In the largest protest since President Boris Yeltsin was re-elected, hundreds of thousands of workers angered by unpaid wages walked off their jobs Thursday.
Marching behind red banners in hundreds of cities from Moscow to Vladivostok, long lines of workers paraded through the main streets and squares, demanding the government lead the country out of its economic crisis."Our patience has blown up," said Ivan Ivanov, 60, a retired shipyard worker in the Far Eastern port of Vladivostok who hasn't received his pension in three months.
Thousands of extra police patrolled streets in all major cities. However, as with previous strikes, the turnout appeared to fall well short of organizers' expectations of 17 million strikers nationwide.
The Interior Ministry reported 500,000 people participating by midafternoon.
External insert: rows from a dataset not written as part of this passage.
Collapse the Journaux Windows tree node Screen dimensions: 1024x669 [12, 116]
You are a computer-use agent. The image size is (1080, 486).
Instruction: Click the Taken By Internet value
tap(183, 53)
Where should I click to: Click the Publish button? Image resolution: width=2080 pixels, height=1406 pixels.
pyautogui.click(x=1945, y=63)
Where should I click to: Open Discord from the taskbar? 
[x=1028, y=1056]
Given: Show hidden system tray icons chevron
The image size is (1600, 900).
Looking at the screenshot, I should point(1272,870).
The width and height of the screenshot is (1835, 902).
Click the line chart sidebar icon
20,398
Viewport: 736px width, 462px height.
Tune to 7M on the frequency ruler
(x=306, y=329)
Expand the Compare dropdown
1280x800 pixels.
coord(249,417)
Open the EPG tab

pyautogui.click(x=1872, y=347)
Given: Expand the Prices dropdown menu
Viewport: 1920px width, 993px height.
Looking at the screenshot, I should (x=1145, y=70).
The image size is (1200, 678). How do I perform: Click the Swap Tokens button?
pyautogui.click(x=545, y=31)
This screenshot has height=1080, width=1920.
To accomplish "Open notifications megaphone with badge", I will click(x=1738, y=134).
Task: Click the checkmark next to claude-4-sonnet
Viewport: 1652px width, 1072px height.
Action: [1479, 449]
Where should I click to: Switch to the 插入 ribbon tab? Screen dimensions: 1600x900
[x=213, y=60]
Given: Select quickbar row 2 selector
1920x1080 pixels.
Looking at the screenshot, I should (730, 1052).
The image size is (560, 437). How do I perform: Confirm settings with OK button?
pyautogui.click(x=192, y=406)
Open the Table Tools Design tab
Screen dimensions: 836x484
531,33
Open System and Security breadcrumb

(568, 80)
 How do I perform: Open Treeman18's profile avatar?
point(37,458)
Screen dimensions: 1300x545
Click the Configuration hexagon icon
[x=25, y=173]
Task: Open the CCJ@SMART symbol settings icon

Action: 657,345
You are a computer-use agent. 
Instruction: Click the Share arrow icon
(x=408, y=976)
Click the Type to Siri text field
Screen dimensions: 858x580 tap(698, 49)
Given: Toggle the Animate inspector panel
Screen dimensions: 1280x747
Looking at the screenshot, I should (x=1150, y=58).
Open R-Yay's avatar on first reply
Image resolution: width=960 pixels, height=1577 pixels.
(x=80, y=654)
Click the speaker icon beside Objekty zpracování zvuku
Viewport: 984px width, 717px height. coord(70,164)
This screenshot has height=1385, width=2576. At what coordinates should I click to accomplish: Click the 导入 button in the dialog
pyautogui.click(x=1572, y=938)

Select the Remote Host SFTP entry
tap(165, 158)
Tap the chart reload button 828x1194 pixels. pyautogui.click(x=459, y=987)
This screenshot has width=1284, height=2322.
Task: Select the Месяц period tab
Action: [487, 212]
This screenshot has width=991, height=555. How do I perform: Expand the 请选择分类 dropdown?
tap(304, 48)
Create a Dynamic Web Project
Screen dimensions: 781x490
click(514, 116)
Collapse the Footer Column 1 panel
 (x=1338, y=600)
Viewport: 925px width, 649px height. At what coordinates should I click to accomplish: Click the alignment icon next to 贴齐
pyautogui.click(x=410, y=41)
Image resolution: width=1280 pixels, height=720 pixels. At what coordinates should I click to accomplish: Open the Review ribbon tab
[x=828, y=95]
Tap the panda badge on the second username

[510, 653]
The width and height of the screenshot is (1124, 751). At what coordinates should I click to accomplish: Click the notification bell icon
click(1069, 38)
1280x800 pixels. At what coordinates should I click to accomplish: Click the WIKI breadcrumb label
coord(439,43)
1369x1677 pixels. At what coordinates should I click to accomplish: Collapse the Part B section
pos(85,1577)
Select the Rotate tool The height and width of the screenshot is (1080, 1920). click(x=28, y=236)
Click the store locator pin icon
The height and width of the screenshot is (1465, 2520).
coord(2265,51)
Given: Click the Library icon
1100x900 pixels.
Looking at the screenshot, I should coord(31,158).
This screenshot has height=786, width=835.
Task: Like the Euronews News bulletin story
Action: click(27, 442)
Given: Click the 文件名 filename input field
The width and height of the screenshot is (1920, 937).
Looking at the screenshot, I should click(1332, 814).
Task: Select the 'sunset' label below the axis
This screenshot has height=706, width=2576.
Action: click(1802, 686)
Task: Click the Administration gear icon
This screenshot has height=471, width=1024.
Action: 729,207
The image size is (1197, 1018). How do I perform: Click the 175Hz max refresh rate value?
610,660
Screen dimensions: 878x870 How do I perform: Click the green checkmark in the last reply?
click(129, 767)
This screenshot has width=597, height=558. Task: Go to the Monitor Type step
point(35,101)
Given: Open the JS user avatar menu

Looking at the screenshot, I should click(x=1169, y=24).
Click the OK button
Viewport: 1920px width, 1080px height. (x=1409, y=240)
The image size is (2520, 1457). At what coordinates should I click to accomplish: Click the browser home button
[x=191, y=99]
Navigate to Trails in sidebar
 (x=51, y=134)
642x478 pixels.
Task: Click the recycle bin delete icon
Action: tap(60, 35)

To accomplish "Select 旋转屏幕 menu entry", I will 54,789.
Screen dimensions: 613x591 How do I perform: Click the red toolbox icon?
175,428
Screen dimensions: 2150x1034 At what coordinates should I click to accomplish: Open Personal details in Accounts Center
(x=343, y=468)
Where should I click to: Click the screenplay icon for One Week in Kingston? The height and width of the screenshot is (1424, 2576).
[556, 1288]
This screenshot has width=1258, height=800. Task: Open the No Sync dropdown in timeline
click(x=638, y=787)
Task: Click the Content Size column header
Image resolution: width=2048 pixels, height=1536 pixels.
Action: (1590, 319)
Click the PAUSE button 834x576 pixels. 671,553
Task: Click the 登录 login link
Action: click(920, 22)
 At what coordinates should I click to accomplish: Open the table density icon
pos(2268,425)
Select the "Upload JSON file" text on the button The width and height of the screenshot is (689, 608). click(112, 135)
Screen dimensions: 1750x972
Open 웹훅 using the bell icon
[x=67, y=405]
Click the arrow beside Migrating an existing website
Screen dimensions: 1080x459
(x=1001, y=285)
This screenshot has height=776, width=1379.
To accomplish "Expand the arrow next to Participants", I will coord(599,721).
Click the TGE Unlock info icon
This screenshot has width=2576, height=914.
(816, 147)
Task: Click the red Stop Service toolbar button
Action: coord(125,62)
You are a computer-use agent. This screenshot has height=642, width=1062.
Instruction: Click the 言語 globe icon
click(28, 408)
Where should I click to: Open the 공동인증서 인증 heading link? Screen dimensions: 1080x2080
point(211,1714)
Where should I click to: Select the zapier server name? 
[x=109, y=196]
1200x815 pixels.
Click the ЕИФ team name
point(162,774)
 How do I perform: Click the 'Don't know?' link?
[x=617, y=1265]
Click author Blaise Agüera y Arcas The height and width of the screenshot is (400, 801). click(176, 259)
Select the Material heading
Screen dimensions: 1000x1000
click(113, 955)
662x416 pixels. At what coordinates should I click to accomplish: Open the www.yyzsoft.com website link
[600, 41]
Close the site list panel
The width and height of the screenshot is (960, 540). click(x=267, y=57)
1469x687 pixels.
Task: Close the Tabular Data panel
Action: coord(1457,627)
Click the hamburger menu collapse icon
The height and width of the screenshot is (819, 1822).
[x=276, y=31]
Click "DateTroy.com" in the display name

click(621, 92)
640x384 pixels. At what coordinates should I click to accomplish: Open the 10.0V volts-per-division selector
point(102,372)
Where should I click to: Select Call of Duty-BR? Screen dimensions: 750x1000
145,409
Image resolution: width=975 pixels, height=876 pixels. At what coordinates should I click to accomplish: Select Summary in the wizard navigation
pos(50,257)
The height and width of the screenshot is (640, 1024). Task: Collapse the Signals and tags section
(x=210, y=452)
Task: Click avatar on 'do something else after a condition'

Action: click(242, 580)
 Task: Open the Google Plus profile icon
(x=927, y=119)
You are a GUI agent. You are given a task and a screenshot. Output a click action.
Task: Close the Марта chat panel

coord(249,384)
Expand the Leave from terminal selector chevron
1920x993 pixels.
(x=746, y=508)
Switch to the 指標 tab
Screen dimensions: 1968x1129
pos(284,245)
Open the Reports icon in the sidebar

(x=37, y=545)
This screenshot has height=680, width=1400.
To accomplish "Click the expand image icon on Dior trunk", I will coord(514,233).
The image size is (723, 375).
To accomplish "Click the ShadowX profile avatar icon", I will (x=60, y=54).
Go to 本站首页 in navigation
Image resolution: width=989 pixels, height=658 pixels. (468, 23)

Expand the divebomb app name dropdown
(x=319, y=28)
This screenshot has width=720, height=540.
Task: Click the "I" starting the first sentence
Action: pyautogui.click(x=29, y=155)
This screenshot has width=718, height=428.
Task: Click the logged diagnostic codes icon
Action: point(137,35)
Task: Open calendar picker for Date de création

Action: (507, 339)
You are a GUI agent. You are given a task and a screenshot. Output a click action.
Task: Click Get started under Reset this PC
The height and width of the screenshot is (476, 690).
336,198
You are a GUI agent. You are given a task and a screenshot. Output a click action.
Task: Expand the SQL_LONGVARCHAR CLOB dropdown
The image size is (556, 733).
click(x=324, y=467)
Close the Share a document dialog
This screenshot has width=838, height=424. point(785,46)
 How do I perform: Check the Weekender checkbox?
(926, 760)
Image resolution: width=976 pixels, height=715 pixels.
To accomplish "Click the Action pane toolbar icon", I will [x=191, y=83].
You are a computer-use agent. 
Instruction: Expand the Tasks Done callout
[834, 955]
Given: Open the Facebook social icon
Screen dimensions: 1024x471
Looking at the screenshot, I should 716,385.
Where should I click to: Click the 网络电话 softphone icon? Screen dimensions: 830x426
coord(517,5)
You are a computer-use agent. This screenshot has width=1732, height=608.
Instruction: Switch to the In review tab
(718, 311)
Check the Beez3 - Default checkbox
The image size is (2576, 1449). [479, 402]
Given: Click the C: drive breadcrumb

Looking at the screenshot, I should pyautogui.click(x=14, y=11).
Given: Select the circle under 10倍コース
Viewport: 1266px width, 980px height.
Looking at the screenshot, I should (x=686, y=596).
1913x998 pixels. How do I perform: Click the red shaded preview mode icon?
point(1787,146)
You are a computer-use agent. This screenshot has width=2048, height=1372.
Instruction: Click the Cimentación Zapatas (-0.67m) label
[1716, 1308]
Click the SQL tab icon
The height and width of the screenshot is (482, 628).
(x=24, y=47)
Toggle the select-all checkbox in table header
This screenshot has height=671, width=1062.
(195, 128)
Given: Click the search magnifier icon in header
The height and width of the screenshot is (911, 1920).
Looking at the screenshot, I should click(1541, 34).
There were no reports of serious trouble, and the walkout was not disrupting any key industries.
Still, the strike, one of many in recent months, was the biggest public protest since Yeltsin was re-elected in July.
Prime Minister Viktor Chernomyrdin called it "a vivid indication of the acuteness of the accumulated problems," the ITAR-Tass news agency reported.
He said help was on the way, though many Russians have grown skeptical of government pledges to pay billions of dollars in overdue pensions and wages.
In Moscow, about 10,000 demonstrators thronged off Red Square, waving Soviet flags with the traditional hammer and sickle and carrying banners denouncing Yeltsin and his top economic policy maker, Anatoly Chubais.
"Chubais - Pack Your Bags!" read one of the red banners. A few blue trade-union flags were interspersed.
Mikhail Shmakov, head the Russian Independent Trade Union Federation, which organized the protest, declared the strike a success. He claimed official reports minimized the size of demonstrations elsewhere.
Yeltsin's government has repeatedly failed to deliver on promises to pay wages and pensions that are months in arrears. The crisis affects millions of Russians.